Data Science

MeganBowers · ‎12-23-2022

If you are new to machine learning and you developed a classification model, then congrats! You might be thinking, “now what?”

That’s a great question.

With auto ML technology, model creation is more accessible than ever. The difficulty lies in determining if that model is any good. In this article, I will explore how to determine if your model is satisfactory for your business use case (spoiler: it’s not black and white).

What Kind of Classification Are We Talking About?

Before I jump into how to evaluate your classification model, I want to clarify that while the examples I give in this article are all binary classification, there are also multi-class classification problems. The difference is that in binary classification, the target variable has only two values, and in multi-class, it has more than two values.

Many of the metric calculations I talk about later in the article will change slightly for a multi-class model, so make sure to look up the correct formula if that is the kind of model you are evaluating.

Comparing Your Model to the Baseline

“Machine learning model performance is relative and ideas of what score a good model can achieve only make sense and can only be interpreted in the context of the skill scores of other models also trained on the same data.” -Jason Brownlee, machinelearningmastery.com

Since every machine learning dataset is different, success is subjective.
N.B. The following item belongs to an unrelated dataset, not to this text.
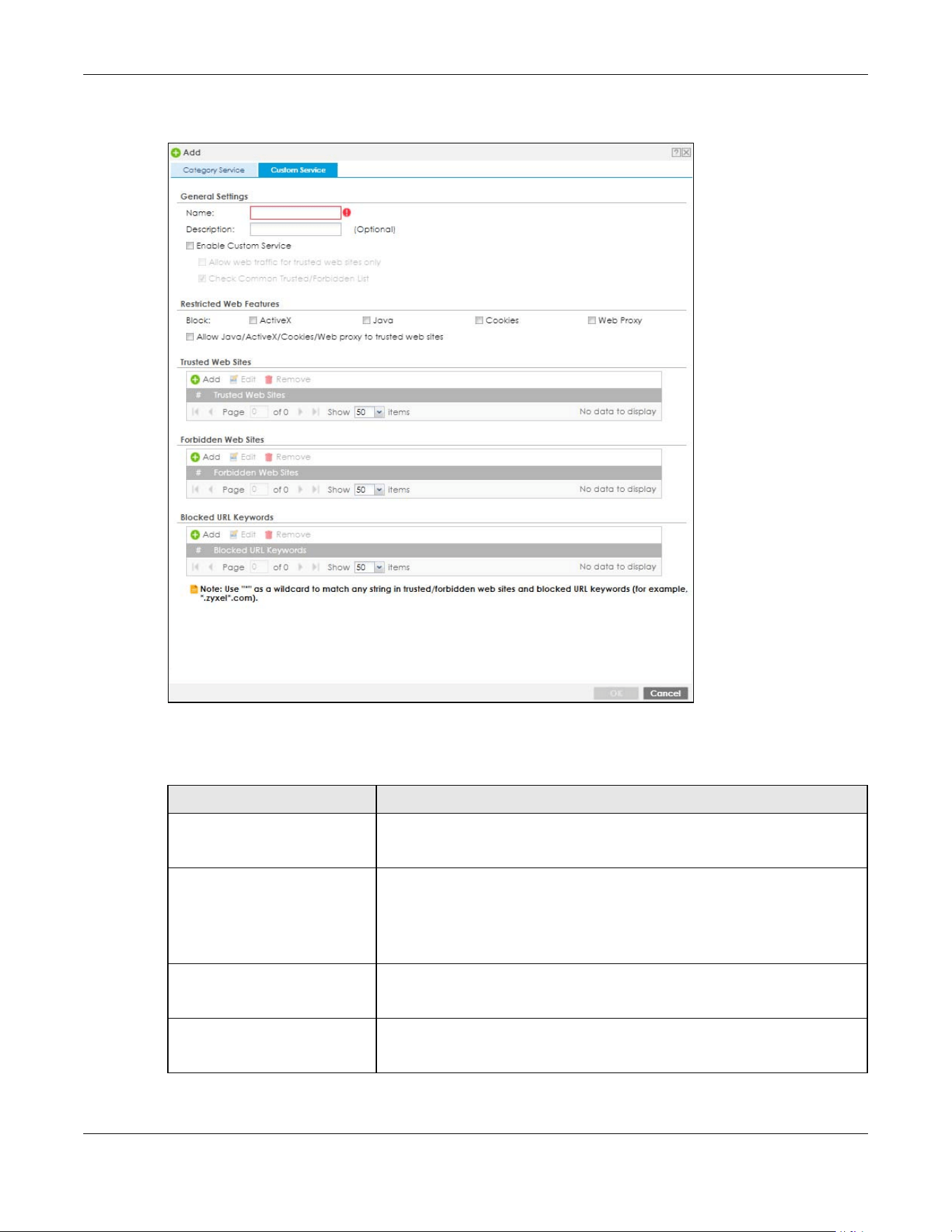952x1232 pixels.
Task: Enable Custom Service checkbox
Action: (190, 246)
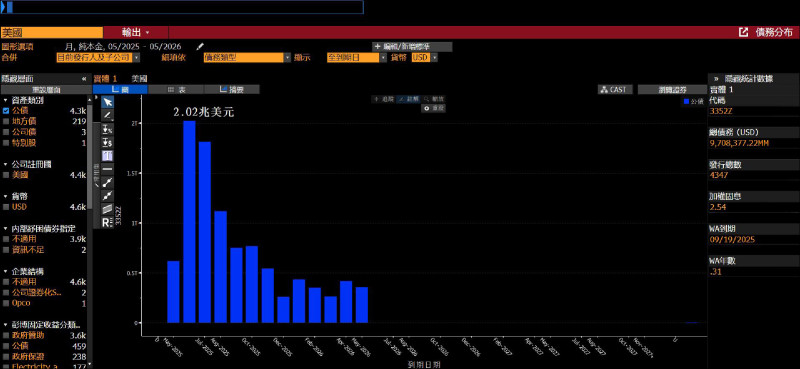
Task: Select the regression R tool
Action: click(108, 223)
The only way to make evaluating machine learning models truly objective is to compare different models on the same dataset. And, like a science experiment, we need a “control group.” A control group in an experiment would be where there was no intervention, and results were measured. This is where the baseline model comes in.

ousa-chea-gKUC4TMhOiY-unsplash (1).jpg

Source: Unsplash

You can think of a baseline model as little to no intervention. In a classification model, this would be where you just guess whichever result occurs most (i.e., the mode)—for every observation. So… not much of a model. But it is a helpful baseline so that when you evaluate your model, let’s say it’s detecting fraud, you can say, “hey, my logistic regression model performed 40% better than if I randomly assigned transactions as fraudulent or not!” (This random assignment is the “no skill” line on the ROC curve, which I will cover in more detail later.)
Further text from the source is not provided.